According to the instructions, the tractors laying down the furrows were supposed to have driver’s cabins that were hermetically sealed and protected. I saw the tractor, and the cabin was indeed hermetically sealed. But the tractor was sitting there and the driver was lying on the grass, taking a break. “Are you crazy? Haven’t you been warned?” “But I put my sweatshirt over my head,” he says. People didn’t understand. They’d been frightened over and over again about a nuclear war, but not about Chernobyl.

It’s such beautiful land out there. The old forests are still there, ancient forests. The winding little streams, the color of tea and clear as day. Green grass. People calling to each other through the forest. For them it was so natural, like waking up in the morning and walking out into your garden. And you’re standing there knowing that it’s all been poisoned.

We ran into an old lady.

“Children, tell me, can I drink milk from my cow?”

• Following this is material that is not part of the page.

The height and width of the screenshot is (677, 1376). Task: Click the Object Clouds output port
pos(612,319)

We look down at the ground, we have our orders—collect data, but don’t interact with the locals.

Finally the driver speaks up.

“Grandma, how old are you?”

“Oh, more than eighty. Maybe more than that, my documents got burned during the war.”

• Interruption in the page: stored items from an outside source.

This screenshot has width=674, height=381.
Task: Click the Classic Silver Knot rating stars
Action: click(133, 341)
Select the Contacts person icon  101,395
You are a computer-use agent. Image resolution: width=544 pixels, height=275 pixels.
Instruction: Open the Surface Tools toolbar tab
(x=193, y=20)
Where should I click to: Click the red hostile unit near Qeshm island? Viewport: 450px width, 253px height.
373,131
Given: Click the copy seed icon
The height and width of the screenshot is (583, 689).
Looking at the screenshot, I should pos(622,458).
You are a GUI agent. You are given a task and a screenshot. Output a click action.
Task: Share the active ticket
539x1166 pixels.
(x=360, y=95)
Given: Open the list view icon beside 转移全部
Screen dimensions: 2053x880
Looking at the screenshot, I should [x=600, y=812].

“Then drink all you want.”

I feel worst of all for the people in the villages—they were innocent, like children, and they suffered. Farmers didn’t invent Chernobyl, they had their own relations with nature, trusting relations, not predatory ones, just like they had one hundred years ago, and one thousand years ago. And they couldn’t understand what had happened, they wanted to believe scientists, or any educated person, like they would a priest. But they were told: “Everything’s fine. There’s nothing to fear. Just wash your hands before eating.” I understood, not right away, but after a few years, that we all took part in that crime, in that conspiracy. [She is silent.]

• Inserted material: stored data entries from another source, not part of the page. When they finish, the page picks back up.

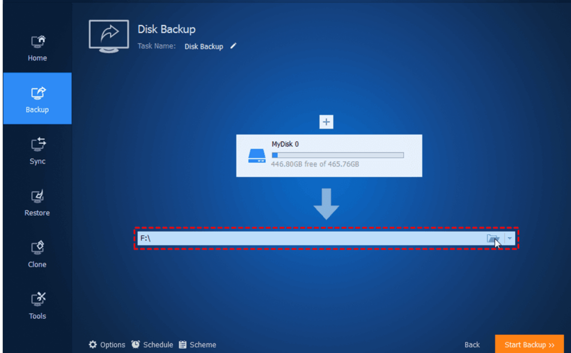
Task: Click the Disk Backup header monitor icon
Action: [109, 36]
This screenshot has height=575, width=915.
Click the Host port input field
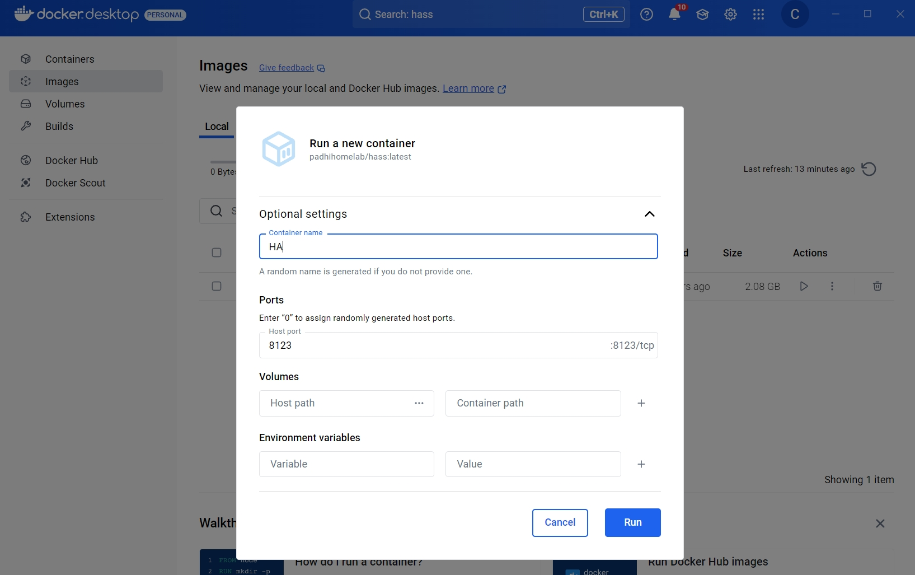pyautogui.click(x=437, y=345)
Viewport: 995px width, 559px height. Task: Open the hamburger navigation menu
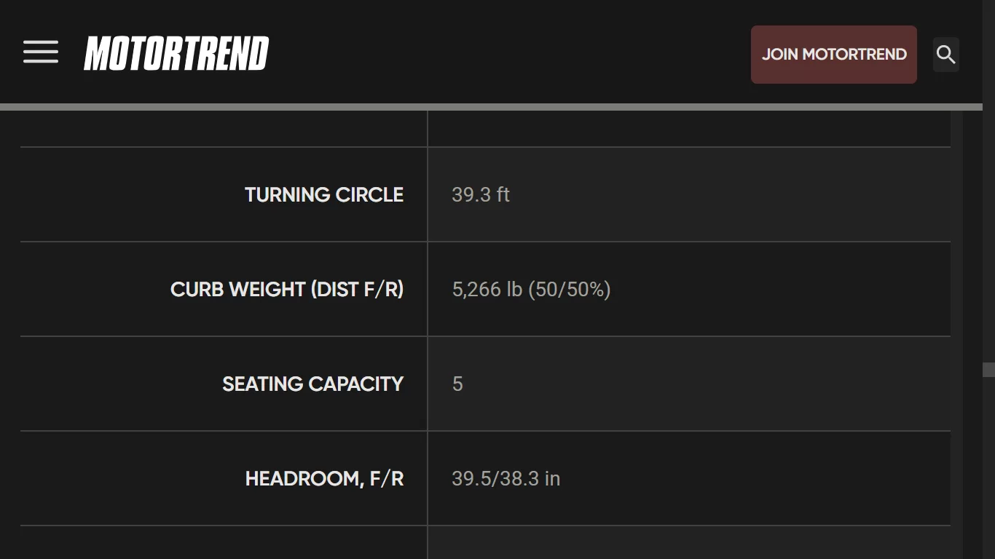pos(41,52)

You have no idea how much of what was sent into the Zone as aid came out of it as contraband: coffee, canned beef, ham, oranges. It was taken out in crates, in vans. Because no one had those products anywhere. The local produce salesmen, the inspectors, all the minor and medium bureaucrats lived off this. People turned out to be worse than I thought. And me, too. I’m also worse. Now I know this about myself. [Stops.] Of course, I admit this, and for me that’s already important. But, again, an example. In one kolkhoz there are, say, five villages. Three are “clean,” two are “dirty.” Between them there are maybe two to three kilometers. Two of them get “graveyard” money, the other three don’t. Now, the “clean” village is building a livestock complex, and they need to get some clean feed. Where do they get it? The wind blows the dust from one field to the next, it’s all one land. In order to build the complex, though, they need some papers signed, and the commission that signs them, I’m on the commission. Everyone knows we can’t sign those papers. It’s a crime. But in the end I found a justification for myself, just like everyone else. I thought: the problem of clean feed is not a problem for an environmental inspector.

Everyone found a justification for themselves, an explanation. I experimented on myself. And basically I found out that the frightening things in life happen quietly and naturally.